● REQUIREMENT:
Pick out each line of the items below that contains the word "dialog".

● DATASET EXCERPTS:
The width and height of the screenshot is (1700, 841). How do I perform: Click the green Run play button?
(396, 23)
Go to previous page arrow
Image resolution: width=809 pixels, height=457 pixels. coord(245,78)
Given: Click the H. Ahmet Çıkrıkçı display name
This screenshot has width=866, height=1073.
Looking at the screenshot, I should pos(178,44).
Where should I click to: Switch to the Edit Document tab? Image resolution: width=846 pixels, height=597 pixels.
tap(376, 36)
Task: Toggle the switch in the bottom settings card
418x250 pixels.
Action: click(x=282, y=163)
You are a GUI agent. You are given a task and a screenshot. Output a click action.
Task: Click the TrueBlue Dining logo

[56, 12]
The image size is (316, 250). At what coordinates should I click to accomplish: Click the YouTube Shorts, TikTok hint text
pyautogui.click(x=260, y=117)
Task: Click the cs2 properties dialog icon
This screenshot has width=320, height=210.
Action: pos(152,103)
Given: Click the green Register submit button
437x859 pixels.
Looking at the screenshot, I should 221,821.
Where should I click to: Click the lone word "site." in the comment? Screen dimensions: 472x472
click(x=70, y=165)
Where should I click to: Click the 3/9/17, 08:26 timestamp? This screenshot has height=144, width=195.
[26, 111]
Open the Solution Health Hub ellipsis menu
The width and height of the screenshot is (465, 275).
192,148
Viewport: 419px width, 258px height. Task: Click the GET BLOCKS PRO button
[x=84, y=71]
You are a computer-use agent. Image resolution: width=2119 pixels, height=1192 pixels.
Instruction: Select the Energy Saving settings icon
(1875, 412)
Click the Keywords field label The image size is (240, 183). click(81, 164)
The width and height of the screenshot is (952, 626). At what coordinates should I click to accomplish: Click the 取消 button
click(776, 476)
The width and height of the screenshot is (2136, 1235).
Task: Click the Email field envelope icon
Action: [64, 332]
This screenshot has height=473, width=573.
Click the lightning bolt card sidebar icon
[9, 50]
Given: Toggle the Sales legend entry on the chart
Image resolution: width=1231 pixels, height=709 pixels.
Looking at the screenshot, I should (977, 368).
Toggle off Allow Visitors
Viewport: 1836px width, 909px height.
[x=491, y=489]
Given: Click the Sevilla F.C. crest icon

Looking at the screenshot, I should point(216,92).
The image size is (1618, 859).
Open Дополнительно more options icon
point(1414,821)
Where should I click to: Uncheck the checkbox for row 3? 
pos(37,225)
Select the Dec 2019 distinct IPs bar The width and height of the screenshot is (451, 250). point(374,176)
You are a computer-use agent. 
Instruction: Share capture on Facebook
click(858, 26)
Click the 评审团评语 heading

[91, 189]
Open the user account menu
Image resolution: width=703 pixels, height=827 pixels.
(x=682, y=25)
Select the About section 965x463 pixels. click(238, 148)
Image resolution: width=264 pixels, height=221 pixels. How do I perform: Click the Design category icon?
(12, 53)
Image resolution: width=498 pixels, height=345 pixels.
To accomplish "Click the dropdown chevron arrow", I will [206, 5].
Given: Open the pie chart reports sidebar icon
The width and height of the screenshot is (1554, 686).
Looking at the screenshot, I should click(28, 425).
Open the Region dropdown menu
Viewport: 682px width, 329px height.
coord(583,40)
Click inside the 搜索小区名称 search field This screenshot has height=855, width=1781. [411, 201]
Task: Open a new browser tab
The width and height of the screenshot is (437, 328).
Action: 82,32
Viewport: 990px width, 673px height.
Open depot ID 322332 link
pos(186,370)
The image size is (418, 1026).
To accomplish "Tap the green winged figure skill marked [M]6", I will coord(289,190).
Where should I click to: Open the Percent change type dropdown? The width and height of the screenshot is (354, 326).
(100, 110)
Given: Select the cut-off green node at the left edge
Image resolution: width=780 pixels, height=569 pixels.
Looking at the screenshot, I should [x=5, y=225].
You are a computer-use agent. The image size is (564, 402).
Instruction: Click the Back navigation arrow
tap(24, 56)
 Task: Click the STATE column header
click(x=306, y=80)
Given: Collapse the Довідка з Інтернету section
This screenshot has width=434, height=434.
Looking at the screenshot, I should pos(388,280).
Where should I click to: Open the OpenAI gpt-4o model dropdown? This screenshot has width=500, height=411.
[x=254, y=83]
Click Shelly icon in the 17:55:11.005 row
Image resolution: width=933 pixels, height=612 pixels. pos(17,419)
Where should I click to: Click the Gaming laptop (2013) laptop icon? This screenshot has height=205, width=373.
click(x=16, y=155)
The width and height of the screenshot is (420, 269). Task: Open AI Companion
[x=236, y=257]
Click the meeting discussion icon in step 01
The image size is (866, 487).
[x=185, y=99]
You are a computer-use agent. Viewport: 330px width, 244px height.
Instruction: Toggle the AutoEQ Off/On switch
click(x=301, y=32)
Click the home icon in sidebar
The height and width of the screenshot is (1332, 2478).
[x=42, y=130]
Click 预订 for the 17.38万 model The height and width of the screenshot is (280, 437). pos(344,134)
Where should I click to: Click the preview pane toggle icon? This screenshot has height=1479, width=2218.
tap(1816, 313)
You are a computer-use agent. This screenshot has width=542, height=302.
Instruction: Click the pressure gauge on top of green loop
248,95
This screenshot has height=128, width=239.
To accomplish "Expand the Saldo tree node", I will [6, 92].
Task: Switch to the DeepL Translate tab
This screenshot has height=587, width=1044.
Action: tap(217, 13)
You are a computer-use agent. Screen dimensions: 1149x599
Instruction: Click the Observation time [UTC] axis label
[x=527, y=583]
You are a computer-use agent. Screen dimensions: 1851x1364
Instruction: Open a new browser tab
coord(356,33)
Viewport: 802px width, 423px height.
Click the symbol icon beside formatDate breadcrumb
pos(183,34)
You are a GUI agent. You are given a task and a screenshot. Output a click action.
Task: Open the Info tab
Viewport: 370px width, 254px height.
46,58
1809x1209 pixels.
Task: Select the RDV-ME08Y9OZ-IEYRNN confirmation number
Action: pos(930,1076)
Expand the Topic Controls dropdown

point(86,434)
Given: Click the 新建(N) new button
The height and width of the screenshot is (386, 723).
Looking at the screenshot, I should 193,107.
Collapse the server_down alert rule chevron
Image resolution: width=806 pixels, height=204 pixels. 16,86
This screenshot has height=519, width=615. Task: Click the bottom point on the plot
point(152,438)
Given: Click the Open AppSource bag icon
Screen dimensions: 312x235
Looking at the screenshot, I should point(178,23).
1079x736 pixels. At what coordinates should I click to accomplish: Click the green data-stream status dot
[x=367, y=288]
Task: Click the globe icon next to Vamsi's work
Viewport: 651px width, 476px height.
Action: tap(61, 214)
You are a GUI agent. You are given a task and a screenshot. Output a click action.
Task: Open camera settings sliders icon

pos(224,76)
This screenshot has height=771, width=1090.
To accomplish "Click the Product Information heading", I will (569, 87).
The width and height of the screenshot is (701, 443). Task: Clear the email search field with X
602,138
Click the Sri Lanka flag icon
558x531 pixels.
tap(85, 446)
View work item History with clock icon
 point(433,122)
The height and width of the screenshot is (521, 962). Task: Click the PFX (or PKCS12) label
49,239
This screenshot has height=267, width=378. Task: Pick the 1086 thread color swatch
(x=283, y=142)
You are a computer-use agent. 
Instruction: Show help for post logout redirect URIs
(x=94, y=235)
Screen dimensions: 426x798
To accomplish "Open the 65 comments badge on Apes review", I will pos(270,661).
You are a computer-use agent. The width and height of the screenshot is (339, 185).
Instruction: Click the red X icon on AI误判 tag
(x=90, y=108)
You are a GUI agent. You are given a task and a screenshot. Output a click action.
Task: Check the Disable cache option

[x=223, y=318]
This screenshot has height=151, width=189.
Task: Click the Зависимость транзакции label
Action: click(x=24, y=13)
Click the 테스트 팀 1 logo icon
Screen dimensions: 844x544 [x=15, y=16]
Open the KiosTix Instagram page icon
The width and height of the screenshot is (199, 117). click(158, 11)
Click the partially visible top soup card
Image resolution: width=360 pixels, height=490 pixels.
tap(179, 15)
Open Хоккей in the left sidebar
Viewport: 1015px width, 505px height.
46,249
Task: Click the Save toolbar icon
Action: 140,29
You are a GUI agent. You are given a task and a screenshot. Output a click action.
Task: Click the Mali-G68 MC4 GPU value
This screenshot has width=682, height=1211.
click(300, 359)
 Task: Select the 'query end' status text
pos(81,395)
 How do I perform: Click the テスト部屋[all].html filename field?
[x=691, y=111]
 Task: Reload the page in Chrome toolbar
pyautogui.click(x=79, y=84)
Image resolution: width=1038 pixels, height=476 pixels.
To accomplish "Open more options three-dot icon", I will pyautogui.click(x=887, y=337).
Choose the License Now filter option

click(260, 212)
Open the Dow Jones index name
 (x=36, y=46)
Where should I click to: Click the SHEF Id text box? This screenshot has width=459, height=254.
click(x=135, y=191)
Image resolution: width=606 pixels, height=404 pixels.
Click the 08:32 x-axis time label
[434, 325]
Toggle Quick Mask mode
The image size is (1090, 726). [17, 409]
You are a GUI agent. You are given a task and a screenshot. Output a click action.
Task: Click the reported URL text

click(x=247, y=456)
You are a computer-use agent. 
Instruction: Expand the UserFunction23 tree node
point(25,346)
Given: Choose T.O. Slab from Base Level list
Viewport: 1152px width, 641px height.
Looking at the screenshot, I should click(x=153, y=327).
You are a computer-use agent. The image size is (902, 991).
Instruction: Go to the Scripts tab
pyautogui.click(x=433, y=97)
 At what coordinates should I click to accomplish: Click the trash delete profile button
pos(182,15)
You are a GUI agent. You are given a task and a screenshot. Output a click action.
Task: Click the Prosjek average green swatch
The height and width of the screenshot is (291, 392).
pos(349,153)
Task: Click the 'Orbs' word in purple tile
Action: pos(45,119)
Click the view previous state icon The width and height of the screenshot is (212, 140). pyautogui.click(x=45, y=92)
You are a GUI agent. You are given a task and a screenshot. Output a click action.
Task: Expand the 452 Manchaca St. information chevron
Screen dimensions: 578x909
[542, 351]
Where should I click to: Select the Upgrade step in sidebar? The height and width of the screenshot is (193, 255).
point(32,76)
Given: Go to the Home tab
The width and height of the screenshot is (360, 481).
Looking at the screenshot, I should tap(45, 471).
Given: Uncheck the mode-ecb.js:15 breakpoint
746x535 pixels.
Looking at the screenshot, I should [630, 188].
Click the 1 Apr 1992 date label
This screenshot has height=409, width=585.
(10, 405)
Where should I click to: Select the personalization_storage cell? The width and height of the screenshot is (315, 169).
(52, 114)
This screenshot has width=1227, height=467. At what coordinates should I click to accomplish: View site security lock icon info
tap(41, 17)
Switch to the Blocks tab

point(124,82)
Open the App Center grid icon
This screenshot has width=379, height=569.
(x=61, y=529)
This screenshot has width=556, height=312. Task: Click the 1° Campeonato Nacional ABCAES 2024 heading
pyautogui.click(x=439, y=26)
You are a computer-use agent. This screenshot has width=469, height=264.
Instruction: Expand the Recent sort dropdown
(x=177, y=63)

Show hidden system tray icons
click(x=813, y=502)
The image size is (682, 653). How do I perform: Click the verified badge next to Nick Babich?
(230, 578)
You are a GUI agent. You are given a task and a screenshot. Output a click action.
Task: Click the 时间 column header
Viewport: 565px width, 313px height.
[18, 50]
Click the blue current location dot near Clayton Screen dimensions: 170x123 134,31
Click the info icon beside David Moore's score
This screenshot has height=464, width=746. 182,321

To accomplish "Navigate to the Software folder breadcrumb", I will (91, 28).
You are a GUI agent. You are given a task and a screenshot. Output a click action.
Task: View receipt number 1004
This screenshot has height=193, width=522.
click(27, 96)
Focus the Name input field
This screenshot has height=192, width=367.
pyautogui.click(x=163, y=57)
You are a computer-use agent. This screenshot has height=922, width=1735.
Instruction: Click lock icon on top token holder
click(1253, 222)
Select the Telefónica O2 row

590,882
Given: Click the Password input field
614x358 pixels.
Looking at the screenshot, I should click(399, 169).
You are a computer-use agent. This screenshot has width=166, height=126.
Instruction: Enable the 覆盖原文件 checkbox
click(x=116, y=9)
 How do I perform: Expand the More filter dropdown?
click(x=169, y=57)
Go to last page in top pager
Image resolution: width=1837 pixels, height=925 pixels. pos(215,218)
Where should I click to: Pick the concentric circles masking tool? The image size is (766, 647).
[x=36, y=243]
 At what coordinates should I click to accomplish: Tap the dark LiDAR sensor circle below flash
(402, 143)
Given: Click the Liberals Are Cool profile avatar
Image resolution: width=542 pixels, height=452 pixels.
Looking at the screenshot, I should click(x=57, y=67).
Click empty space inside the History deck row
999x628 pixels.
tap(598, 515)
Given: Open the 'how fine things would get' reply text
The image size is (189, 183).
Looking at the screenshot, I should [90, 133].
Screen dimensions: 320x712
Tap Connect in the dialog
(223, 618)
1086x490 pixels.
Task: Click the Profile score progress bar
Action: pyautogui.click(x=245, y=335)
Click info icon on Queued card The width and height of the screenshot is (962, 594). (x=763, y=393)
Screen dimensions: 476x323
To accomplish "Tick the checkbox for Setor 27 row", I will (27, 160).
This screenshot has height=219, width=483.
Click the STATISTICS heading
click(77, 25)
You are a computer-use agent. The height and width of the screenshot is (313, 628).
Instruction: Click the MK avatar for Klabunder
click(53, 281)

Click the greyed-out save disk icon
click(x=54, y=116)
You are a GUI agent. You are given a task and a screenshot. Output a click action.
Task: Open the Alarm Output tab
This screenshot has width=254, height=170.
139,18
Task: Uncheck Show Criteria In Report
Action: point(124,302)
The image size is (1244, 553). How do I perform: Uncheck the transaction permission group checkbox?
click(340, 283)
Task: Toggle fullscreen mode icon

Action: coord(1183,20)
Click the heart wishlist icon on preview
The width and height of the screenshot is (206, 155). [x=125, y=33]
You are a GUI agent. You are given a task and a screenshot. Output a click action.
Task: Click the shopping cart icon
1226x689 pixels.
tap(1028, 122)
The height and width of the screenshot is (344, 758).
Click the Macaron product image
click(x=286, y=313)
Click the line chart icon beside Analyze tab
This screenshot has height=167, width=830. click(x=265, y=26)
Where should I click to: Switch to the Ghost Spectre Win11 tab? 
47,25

● RESULT OF THIS EXERCISE:
Task: Click the cs2 properties dialog icon
Tap Connect in the dialog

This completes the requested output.